In the 1940s and 1950s, black people weren’t allowed in certain stores or restaurants in Pictou County, and there was a long-held belief that Pictou had a bylaw banning black people from the town after sundown.
When Lawrence LeBlanc became mayor of the town, he was determined to find that bylaw and have it repealed. His staff searched, but to no avail, and LeBlanc is thankful they weren’t able to find such a hateful bylaw.
One thing is certain, though. Things have changed dramatically in the last 60 years in terms of inclusiveness. On Nov. 8, the anniversary of when Viola Desmond took her stand against segregation in the Roseland Theatre in New Glasgow in 1946, LeBlanc was happy to be present at the Construction Engineering Flight in Pictou to see a poster-sized image hung with photos and text detailing the contributions of the No. 2 Construction Battalion which included 17 black men from Pictou County. As a recently retired chair of the community advisory board for the association, he was glad to see this accomplished and believes it’s fitting considering the construction connections.
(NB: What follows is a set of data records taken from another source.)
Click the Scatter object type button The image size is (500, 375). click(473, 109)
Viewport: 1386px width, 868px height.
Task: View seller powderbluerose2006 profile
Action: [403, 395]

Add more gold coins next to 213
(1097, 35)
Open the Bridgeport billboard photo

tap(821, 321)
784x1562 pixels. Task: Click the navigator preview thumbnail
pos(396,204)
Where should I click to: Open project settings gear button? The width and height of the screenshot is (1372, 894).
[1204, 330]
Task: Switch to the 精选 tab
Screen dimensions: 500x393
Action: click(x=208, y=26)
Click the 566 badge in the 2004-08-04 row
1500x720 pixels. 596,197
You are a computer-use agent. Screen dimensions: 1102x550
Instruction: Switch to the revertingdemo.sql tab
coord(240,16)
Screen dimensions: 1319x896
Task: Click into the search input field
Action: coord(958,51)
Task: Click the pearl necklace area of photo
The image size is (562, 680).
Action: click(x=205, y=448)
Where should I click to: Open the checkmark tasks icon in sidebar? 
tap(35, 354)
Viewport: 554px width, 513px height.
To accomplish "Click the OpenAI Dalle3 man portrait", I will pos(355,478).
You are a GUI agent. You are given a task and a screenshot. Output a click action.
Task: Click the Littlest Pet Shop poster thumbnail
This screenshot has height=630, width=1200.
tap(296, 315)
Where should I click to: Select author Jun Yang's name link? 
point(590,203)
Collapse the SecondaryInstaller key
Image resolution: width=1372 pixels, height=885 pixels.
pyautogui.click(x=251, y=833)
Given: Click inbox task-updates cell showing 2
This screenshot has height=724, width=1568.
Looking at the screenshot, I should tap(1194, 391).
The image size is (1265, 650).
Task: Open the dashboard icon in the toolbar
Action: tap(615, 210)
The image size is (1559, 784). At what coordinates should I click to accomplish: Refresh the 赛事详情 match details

The No. 2 Construction Battalion, which trained in Pictou, was comprised of a group of black men who struggled to achieve acceptance in the Canadian military. It became the first and last segregated black unit in the Canadian army.
A guest of honour at the event was Annie Reddick, whose father actually served in the No. 2 Construction Battalion and went overseas for both the First and Second World Wars.
“I never ever expected this,” she said following the unveiling, which she took part in.
She said if her father were still alive, “he’d be some glad” to see the way the unit was recognized.